■ **TO DO**
Some of the lines below need repeating. Reproduce exactly those between the lines holding "The image size is (393, 277)." and "Open the 站点管理 server icon", inclusive.

EXTRACTED ENTRIES: Begin

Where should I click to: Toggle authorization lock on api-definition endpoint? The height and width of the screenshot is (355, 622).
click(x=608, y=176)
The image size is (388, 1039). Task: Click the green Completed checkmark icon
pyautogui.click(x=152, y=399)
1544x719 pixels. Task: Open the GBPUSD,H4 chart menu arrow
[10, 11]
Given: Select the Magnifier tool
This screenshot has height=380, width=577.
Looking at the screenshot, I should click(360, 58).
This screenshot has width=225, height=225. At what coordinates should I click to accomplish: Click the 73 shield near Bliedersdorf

EXTRACTED ENTRIES: End
EXTRACTED ENTRIES: Begin

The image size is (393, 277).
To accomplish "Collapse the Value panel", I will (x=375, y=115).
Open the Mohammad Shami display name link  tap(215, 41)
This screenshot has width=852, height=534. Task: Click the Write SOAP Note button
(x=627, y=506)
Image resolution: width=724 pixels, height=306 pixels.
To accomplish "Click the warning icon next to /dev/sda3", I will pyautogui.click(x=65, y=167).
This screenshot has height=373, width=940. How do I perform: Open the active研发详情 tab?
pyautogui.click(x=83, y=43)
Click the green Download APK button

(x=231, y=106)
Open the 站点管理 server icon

EXTRACTED ENTRIES: End
EXTRACTED ENTRIES: Begin

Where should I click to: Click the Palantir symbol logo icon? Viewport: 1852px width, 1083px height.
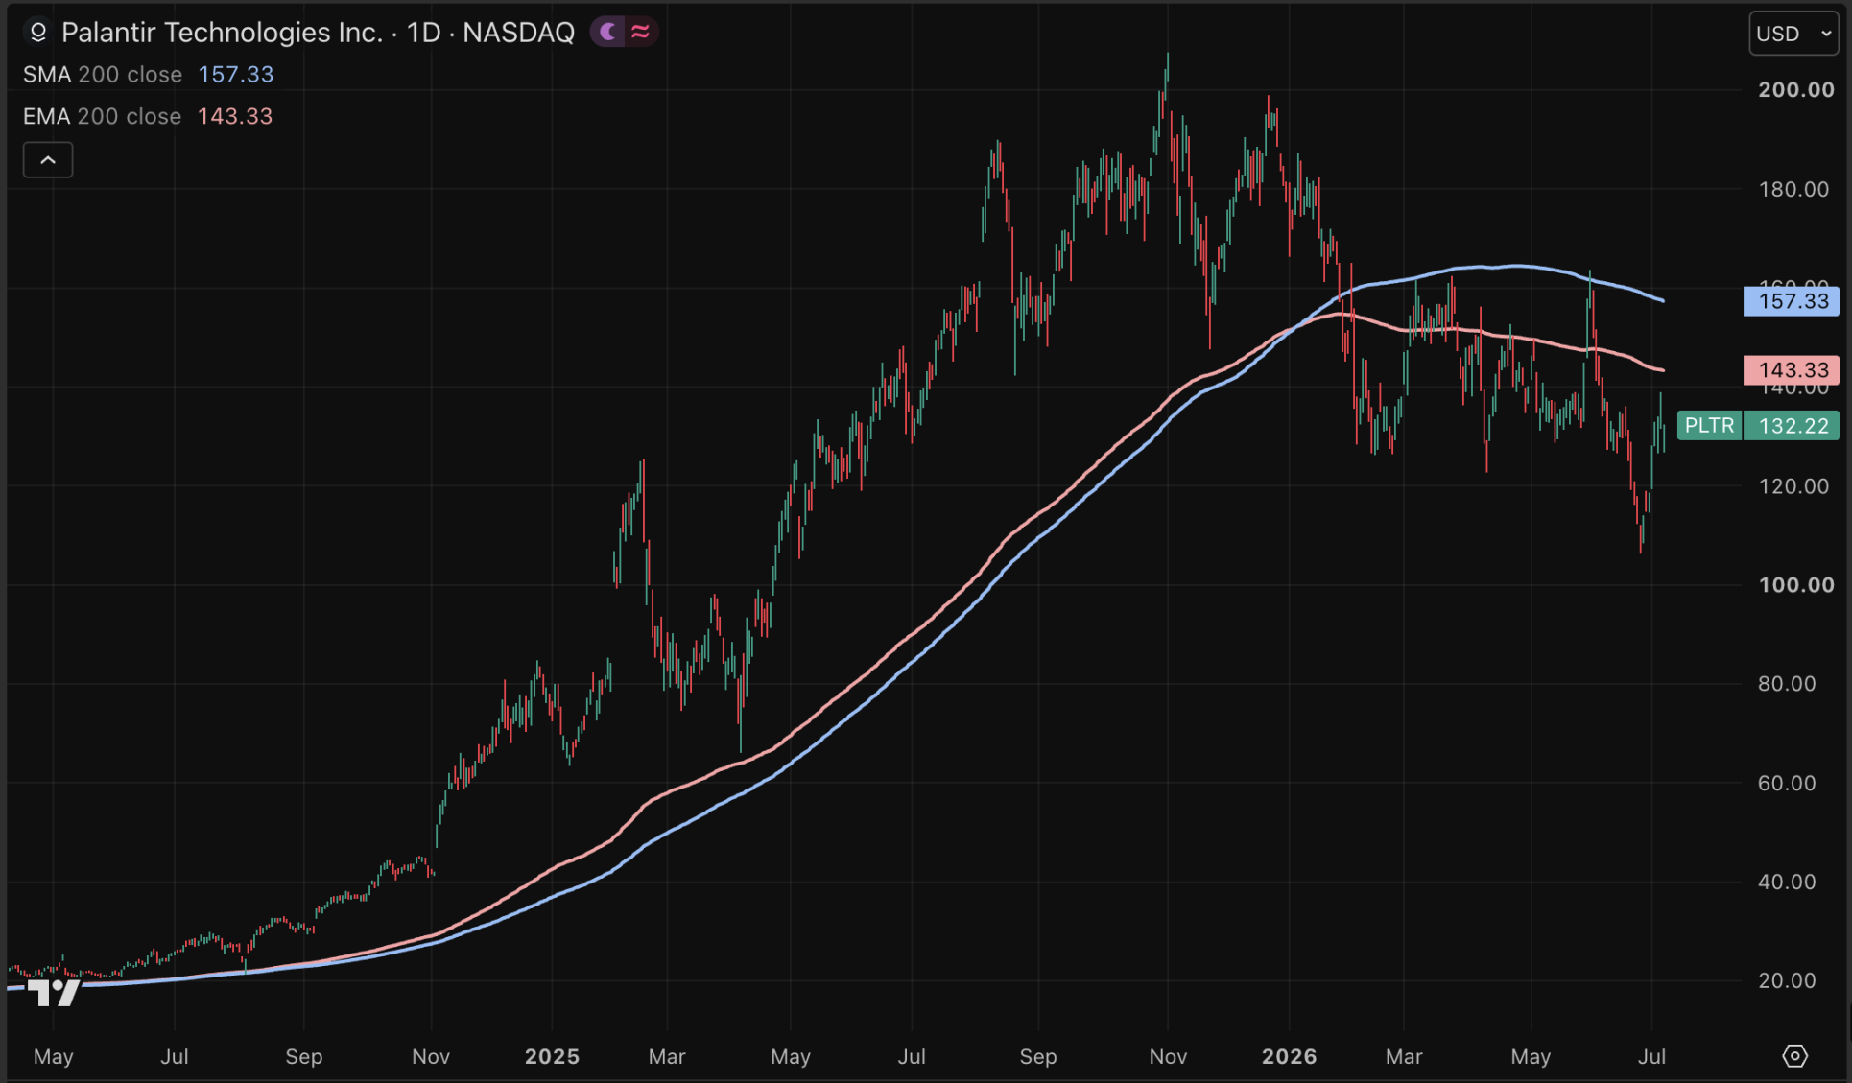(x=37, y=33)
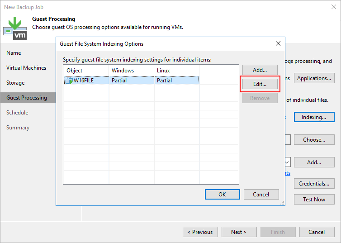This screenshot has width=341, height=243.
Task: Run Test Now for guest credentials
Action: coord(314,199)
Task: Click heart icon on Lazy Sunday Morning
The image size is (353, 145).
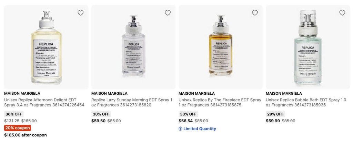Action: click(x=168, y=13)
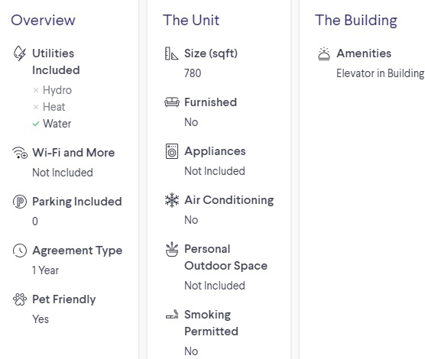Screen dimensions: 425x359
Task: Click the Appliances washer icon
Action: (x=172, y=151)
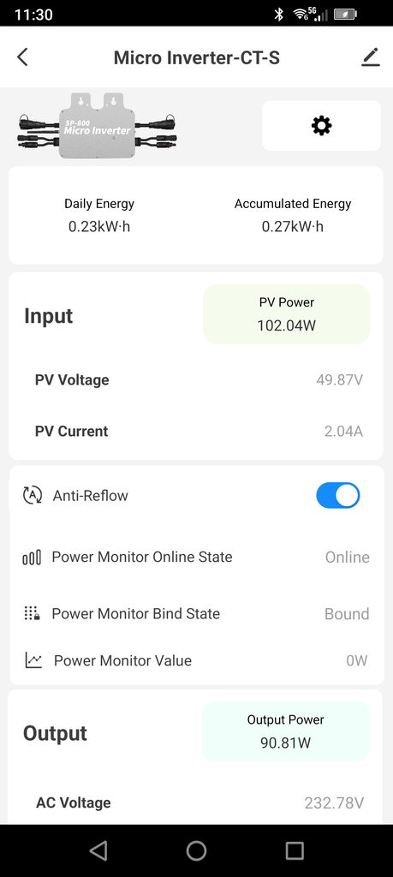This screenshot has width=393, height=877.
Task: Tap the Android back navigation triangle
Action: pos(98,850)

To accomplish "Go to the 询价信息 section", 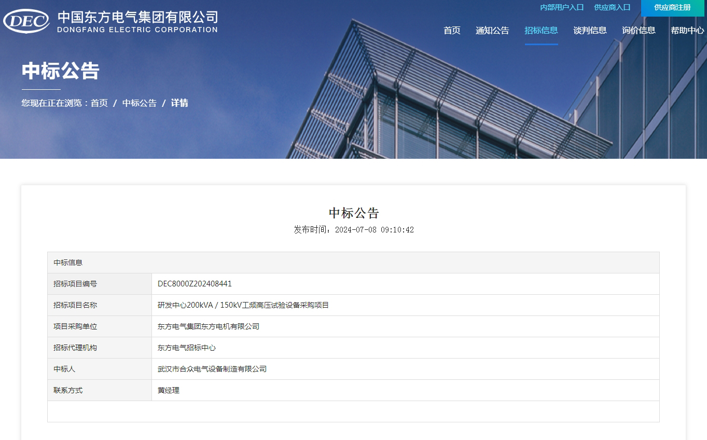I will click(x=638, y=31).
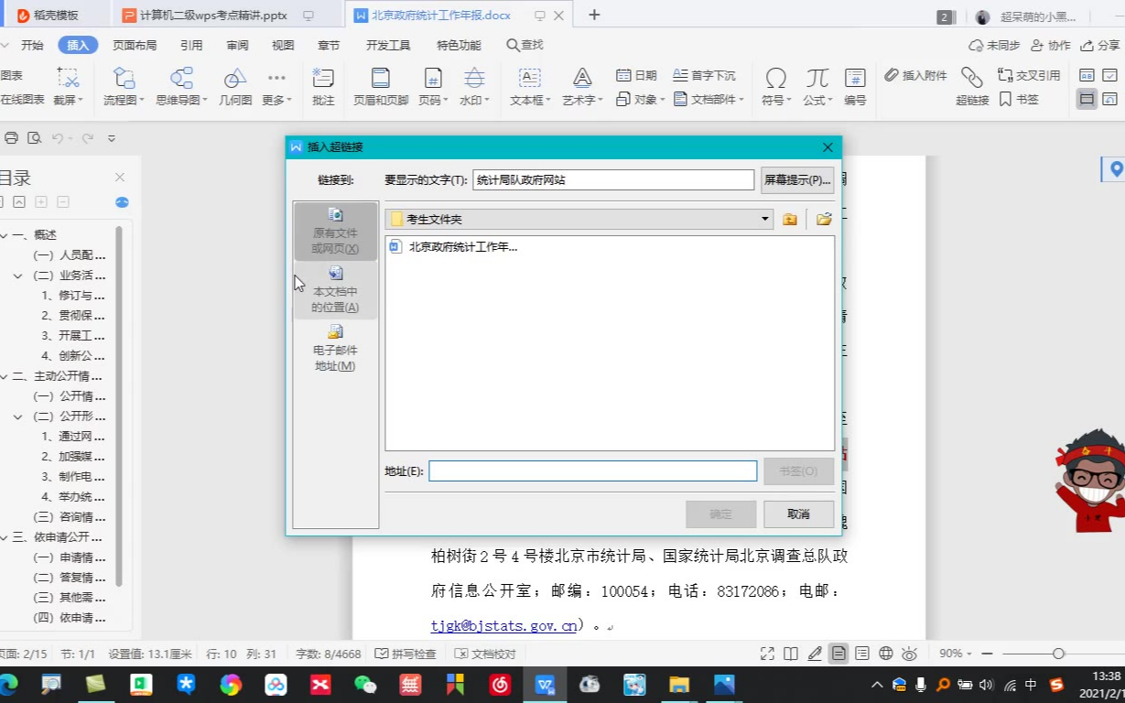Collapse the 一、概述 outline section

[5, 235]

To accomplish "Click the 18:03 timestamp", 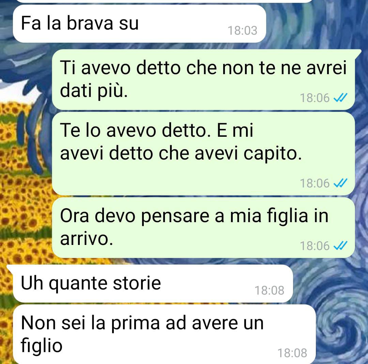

EXTRACTED ENTRIES: End

■ **SOLVED EXERCISE**
The image size is (393, 277).
To accomplish "Collapse the Value panel", I will (x=375, y=115).
Open the Mohammad Shami display name link  tap(215, 41)
This screenshot has width=852, height=534. Task: Click the Write SOAP Note button
(x=627, y=506)
Image resolution: width=724 pixels, height=306 pixels.
To accomplish "Click the warning icon next to /dev/sda3", I will pyautogui.click(x=65, y=167).
This screenshot has height=373, width=940. How do I perform: Open the active研发详情 tab?
pyautogui.click(x=83, y=43)
Click the green Download APK button

(x=231, y=106)
Open the 站点管理 server icon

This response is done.